# WORK ITEM:
Please set down, with no changes, every line of the material below from the one containing "The image size is (679, 307)." through the end. Skip the pictures.

+===+

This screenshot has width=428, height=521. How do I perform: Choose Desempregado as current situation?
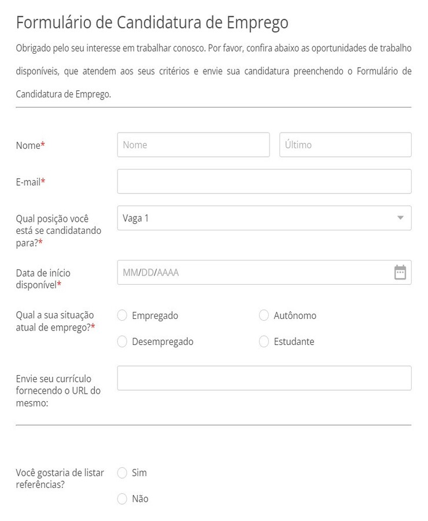click(x=122, y=342)
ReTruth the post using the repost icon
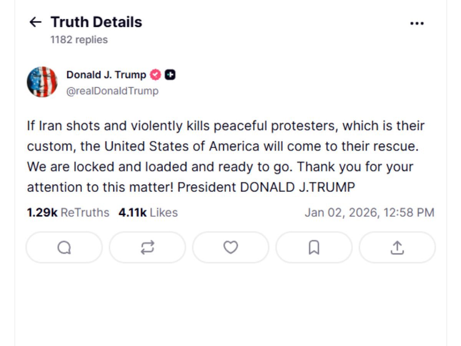 (x=147, y=248)
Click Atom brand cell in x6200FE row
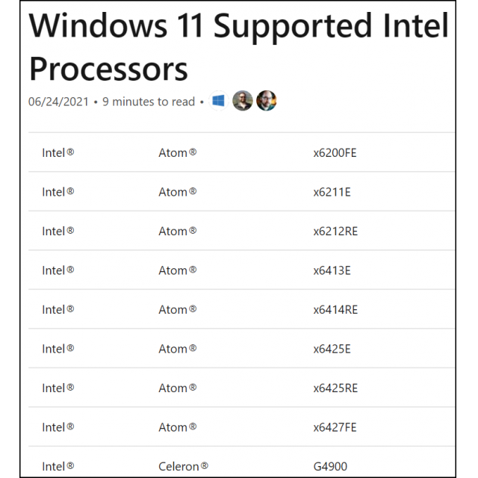The width and height of the screenshot is (478, 478). tap(178, 152)
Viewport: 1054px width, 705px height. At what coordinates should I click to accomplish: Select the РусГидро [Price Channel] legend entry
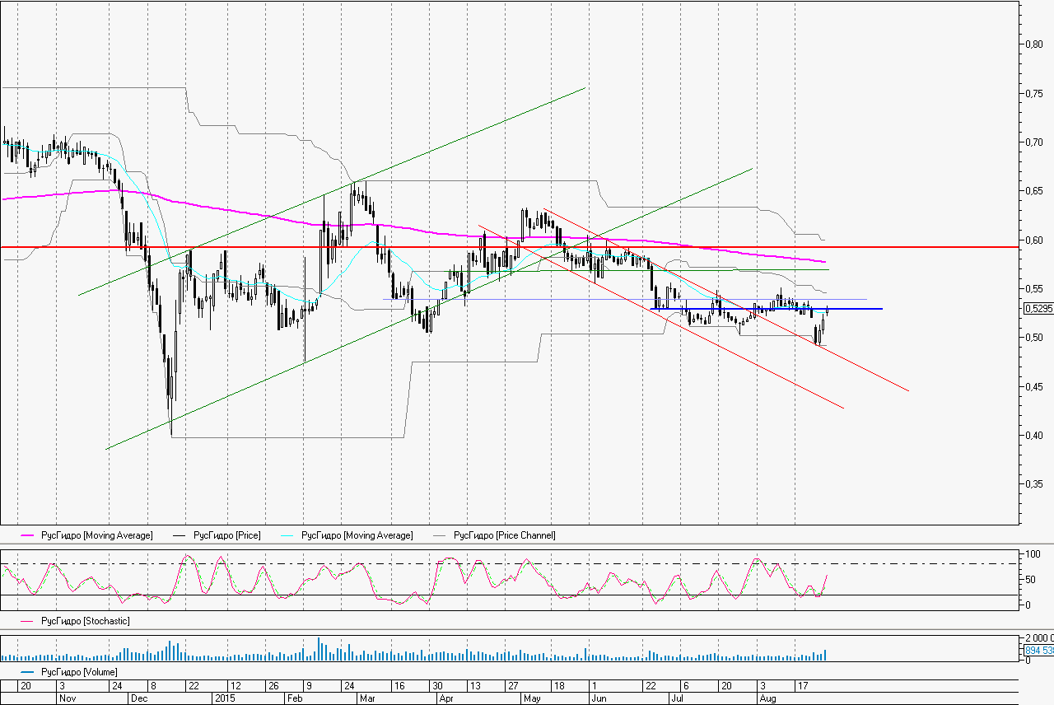[x=504, y=535]
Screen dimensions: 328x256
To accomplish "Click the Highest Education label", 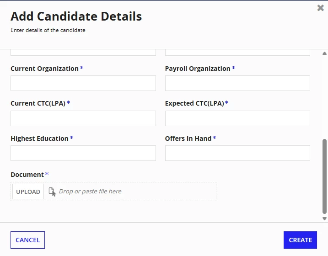I will (39, 139).
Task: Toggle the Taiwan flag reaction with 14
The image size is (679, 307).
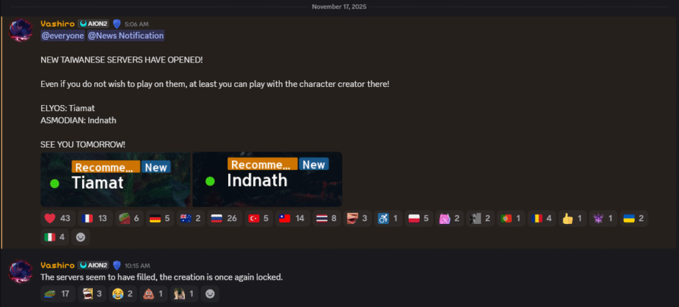Action: pos(292,219)
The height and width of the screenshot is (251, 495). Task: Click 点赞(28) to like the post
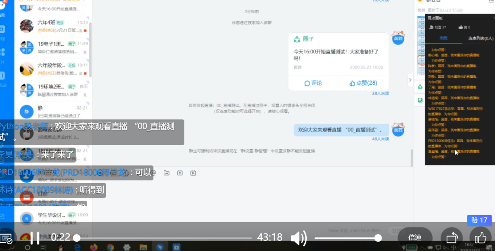tap(363, 83)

+===+

# TASK RESPONSE:
The image size is (679, 307).
Action: pos(292,219)
The height and width of the screenshot is (251, 495). Task: Click 点赞(28) to like the post
tap(363, 83)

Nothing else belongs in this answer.